La segunda decisión implica cerrar el ciclo de ineficacia del pensamiento extremista y abandonar la política ficción, el engaño de las rebeliones imaginarias y las falsas expectativas de posiciones puramente simbólicas. El éxito de superficie alcanzado por persistentes figuras extremistas, se basa en un discurso de emociones básicas que descansa en deseos compartidos como el de salir ya del régimen. Pero sin predicado de modo.

La tercera decisión requiere, no sólo superar la confusión creada por usar como sinónimos los términos extremismo y radicalidad, sino por la indecisión de confrontar las operaciones extremistas con acciones políticas radicales centradas en reducir las bases de sustentación del autoritarismo, plantar la política de cambio en el descontento chavista, incidir con eficacia en la contradicción entre la sociedad real y el poder confiscador y actuar sobre los conflictos internos que están apareciendo en el bloque dominante. Lo que no se puede es llamar al choque de trenes sin tren.

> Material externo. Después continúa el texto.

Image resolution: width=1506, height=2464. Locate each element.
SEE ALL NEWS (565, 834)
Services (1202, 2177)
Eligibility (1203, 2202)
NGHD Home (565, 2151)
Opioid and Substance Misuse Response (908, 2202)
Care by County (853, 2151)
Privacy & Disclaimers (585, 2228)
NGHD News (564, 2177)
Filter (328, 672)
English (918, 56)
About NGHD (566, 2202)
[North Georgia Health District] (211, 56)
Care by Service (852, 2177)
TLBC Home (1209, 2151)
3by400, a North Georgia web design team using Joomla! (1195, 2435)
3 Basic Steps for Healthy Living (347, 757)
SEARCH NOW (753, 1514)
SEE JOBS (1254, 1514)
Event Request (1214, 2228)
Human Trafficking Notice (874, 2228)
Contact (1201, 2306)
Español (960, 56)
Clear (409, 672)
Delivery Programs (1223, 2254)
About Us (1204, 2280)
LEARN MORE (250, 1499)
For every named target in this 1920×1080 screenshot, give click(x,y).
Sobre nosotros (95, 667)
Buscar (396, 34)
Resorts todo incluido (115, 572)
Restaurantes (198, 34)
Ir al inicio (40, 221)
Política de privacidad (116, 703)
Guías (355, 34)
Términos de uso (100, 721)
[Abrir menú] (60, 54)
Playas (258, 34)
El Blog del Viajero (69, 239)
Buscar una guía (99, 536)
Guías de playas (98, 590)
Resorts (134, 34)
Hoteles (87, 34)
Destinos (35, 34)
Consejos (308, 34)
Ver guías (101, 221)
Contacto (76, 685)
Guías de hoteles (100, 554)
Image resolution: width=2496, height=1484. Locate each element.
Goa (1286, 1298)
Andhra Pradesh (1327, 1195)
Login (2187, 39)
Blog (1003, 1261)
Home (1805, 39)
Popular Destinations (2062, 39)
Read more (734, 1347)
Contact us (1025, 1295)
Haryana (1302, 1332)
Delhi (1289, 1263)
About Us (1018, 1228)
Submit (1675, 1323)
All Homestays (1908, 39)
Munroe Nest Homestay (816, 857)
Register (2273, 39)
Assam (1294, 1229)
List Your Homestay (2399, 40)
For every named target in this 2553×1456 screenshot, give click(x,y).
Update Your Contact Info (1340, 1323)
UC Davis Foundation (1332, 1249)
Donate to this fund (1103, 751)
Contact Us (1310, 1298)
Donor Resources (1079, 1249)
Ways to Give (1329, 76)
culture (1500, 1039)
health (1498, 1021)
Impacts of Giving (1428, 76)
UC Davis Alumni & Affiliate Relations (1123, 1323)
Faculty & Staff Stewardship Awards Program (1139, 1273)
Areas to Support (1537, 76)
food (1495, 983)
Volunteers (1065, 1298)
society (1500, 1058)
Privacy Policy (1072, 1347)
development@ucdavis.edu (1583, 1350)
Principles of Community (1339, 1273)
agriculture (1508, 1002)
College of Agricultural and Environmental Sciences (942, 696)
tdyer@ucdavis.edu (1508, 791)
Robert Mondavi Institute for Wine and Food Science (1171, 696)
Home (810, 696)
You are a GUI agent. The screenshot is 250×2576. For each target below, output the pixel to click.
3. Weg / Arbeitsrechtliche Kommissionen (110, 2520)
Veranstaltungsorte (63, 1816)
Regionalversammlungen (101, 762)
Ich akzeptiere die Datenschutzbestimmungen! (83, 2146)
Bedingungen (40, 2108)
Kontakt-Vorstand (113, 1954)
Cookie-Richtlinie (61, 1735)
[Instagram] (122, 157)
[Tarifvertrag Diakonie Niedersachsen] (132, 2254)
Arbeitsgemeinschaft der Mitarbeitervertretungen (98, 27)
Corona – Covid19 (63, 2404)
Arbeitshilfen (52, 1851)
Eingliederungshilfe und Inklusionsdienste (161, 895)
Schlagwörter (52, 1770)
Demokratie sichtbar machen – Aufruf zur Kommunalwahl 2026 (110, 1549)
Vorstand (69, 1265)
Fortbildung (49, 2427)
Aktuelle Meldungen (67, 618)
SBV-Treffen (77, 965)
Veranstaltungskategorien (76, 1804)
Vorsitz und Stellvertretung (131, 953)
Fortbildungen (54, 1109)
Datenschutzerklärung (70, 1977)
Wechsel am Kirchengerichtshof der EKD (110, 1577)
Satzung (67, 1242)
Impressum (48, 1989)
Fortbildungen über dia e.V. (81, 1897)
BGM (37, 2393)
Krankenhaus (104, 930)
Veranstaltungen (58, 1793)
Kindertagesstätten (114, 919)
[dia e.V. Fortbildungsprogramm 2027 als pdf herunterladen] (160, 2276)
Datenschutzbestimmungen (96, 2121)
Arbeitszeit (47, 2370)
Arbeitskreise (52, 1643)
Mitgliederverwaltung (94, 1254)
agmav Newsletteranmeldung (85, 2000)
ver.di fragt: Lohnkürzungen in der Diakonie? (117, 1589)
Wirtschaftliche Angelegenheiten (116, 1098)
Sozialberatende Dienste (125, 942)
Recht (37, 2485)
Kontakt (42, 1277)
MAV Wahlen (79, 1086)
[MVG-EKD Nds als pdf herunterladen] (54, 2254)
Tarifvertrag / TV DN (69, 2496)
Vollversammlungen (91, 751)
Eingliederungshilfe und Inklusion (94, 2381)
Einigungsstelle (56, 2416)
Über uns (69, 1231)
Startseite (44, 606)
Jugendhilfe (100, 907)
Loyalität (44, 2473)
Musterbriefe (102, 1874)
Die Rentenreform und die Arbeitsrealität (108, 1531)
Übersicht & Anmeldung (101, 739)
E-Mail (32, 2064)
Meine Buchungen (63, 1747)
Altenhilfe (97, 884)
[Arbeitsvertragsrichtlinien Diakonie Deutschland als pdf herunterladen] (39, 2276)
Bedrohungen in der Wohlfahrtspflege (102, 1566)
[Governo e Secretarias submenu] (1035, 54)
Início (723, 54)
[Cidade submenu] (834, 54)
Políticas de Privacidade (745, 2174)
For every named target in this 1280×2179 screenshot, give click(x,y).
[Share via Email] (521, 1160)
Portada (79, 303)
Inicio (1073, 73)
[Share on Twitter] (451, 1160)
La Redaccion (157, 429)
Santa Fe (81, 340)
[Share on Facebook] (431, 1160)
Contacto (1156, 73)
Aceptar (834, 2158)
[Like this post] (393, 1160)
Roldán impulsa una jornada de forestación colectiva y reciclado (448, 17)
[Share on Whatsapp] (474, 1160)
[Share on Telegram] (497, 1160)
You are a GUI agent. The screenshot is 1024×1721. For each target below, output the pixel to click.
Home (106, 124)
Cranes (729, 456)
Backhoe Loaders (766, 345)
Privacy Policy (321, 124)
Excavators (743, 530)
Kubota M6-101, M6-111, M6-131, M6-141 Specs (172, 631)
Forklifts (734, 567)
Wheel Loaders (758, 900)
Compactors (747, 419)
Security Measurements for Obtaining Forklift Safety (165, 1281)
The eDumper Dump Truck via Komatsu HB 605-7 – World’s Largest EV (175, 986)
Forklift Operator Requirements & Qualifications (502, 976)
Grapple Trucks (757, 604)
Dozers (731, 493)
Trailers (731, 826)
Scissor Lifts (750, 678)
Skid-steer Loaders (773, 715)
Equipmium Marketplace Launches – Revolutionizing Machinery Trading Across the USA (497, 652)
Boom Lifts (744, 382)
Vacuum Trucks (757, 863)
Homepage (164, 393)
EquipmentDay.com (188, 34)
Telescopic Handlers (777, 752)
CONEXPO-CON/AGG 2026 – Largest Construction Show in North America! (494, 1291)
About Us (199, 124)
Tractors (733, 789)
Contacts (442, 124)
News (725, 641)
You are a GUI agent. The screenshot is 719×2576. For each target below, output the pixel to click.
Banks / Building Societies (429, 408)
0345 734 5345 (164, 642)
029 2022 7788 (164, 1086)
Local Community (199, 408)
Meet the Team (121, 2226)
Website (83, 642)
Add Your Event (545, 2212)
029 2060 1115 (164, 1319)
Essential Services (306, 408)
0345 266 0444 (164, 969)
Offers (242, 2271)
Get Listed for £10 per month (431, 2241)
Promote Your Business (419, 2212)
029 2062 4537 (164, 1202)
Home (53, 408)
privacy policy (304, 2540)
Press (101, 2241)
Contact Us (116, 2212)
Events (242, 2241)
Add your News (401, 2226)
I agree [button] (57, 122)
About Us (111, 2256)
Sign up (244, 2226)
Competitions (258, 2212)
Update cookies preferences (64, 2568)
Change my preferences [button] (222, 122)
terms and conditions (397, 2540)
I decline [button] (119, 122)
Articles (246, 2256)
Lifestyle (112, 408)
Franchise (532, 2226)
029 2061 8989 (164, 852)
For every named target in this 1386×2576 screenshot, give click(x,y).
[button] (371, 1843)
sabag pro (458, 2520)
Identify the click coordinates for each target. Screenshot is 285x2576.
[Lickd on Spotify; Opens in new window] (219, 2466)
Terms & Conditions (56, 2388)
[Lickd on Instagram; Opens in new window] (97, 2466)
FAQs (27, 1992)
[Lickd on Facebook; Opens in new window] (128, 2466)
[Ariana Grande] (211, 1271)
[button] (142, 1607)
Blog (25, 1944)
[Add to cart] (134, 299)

La cuarta y más urgente es reconfigurar la estrategia, corregir sus deformaciones y actualizarla a los cambios en curso. En ella, la Asamblea Nacional pasa a ser la principal herramienta para alcanzar una solución política. Por eso hay que proteger esa instancia legítima, aunque tenga que desenvolverse bajo la anulación de sus funciones. Igual que proteger el voto y la lucha en todos los tableros donde los derechos sean desconocidos.

La oposición ha oscilado entre extremismo, radicalidad y omisión. El 5 tiene la oportunidad de concertar para el primer semestre de 2019 un plan legislativo que permita iniciar la restitución de los derechos sociales, del mercado y la democracia. Mostrar al país y al mundo, desde un desempeño de la presidencia de la AN por parte de VP, que la mayoría democrática de la oposición tiene disposición a ser alternativa responsable y confiable de nuevo poder.

No tiene sentido el griterío que pide excluir a VP de la unidad, como tampoco resistir la presencia legítima en ella de Falcón, de los partidos de la Concertación, de Copei o del Movimiento Progresista.  Hay que conformar una versión unitaria plural, con disposición solidaria, competencia centrípeta y aceptación de las  diferencias.

Finalmente, proponerse para conducir al Estado es incompatible con avalar delirios como autoproclamar un Presidente y crear una Junta de Gobierno para el aplauso de la oposición que la recibirá en el exilio.  El presidente de la República debe nacer de un entendimiento nacional entre los adversarios de hoy. No por un golpe, una invasión o la brujería del mantra monotemático de Maduro vete ya.